§ **PAGE**:
«Machines de propagande» : Facebook et Twitter censurent un article sur Joe Biden et son fils
Un article du New York Post, basé sur des emails présumés du fils du candidat démocrate américain, Hunter Biden, s’est vu restreint sur les deux plateformes, inquiètes de la provenance des informations. Le quotidien, lui, s’inquiète de cette censure.
Facebook et Twitter ont partiellement censuré ce 14 octobre un article du New York Post basé sur des emails présumés de Hunter Biden, fils du candidat démocrate américain, au sujet de ses affaires en Ukraine. L’accès à l’article depuis Twitter ainsi que son partage a tout simplement été bloqué, alors que Facebook a pudiquement fait savoir, comme le rapporte l’AFP, qu’il avait «limité la diffusion» du contenu afin de procéder à un fact-checking. Ce 15 octobre au matin, l’article était néanmoins accessible et pouvait également être partagé sur Facebook depuis la France.
Les révélations faites dans l’article s’avéraient potentiellement compromettantes pour Joe Biden, à quelques encablures de la présidentielle américaines. Le candidat démocrate fait l’objet d’accusations pour avoir prétendument aidé à mettre un coup d’arrêt à une enquête pour corruption impliquant son fils en Ukraine. Plus précisément, lorsqu’il était en poste, l’ancien vice-président de Barack Obama est accusé d’avoir conditionné une aide financière à l’Ukraine au renvoi du procureur ukrainien Viktor Chokine qui enquêtait sur le groupe gazier ukrainien Burisma, qui compte dans son conseil de surveillance Hunter Biden. Mais, alors que Joe Biden a toujours nié avoir évoqué les activités étrangères de son fils lorsqu’il était pouvoir, les emails présumés révélés par le New York Post, dont RT France n’est pas en mesure de vérifier l’authenticité, montreraient qu’il aurait été présenté par son fils à un représentant de Burisma.

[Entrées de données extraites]
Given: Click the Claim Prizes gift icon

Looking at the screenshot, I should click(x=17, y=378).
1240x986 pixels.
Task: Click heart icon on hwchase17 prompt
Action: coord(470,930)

§ **TRAVAIL DEMANDÉ**: Recopiez, s'il vous plaît, le passage de la page compris entre «Facebook et Twitter ont» et «depuis la France.» inclus, en remplaçant «14 octobre» par «13 octobre». Appuyez-vous uniquement sur la page pour répondre.

§ **SOLUTION PROPOSÉE**:
Facebook et Twitter ont partiellement censuré ce 13 octobre un article du New York Post basé sur des emails présumés de Hunter Biden, fils du candidat démocrate américain, au sujet de ses affaires en Ukraine. L’accès à l’article depuis Twitter ainsi que son partage a tout simplement été bloqué, alors que Facebook a pudiquement fait savoir, comme le rapporte l’AFP, qu’il avait «limité la diffusion» du contenu afin de procéder à un fact-checking. Ce 15 octobre au matin, l’article était néanmoins accessible et pouvait également être partagé sur Facebook depuis la France.